Learning to Search Efficiently in High Dimensions
Venue
Neural Information Processing Systems (2011)
Publication Year
2011
Authors
Zhen Li, Huazhong Ning, Liangliang Cao, Tong Zhan, Yihong Gong, Thomas S. Huang
BibTeX
Abstract
High dimensional similarity search in large scale databases becomes an important
challenge due to the advent of Internet. For such applications, specialized data
structures are required to achieve computational efficiency. Traditional approaches
relied on algorithmic constructions that are often data independent (such as
Locality Sensitive Hashing) or weakly dependent (such as kd-trees, k-means trees).

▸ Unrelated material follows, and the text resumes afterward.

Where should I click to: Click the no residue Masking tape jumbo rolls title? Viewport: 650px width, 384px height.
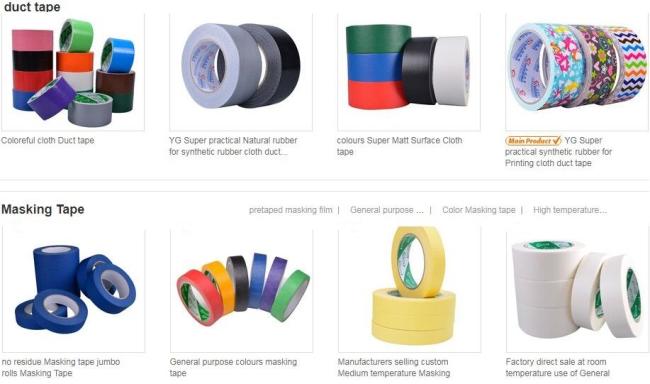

While supervised learning algorithms have been applied to related problems, those
proposed in the literature mainly focused on learning hash codes optimized for
compact embedding of the data rather than search efficiency. Consequently such an
embedding has to be used with linear scan or another search algorithm. Hence
learning to hash does not directly address the search efficiency issue. This paper
considers a new framework that applies supervised learning to directly optimize a
data structure that supports efficient large scale search. Our approach takes both
search quality and computational cost into consideration. Specifically, we learn a
boosted search forest that is optimized using pair-wise similarity labeled
examples. The output of this search forest can be efficiently converted into an
inverted indexing data structure, which can leverage modern text search
infrastructure to achieve both scalability and efficiency. Experimental results show
that our approach significantly outperforms the start-of-the-art learning to hash
methods (such as spectral hashing), as well as state-of-the-art high dimensional
search algorithms (such as LSH and k-means trees).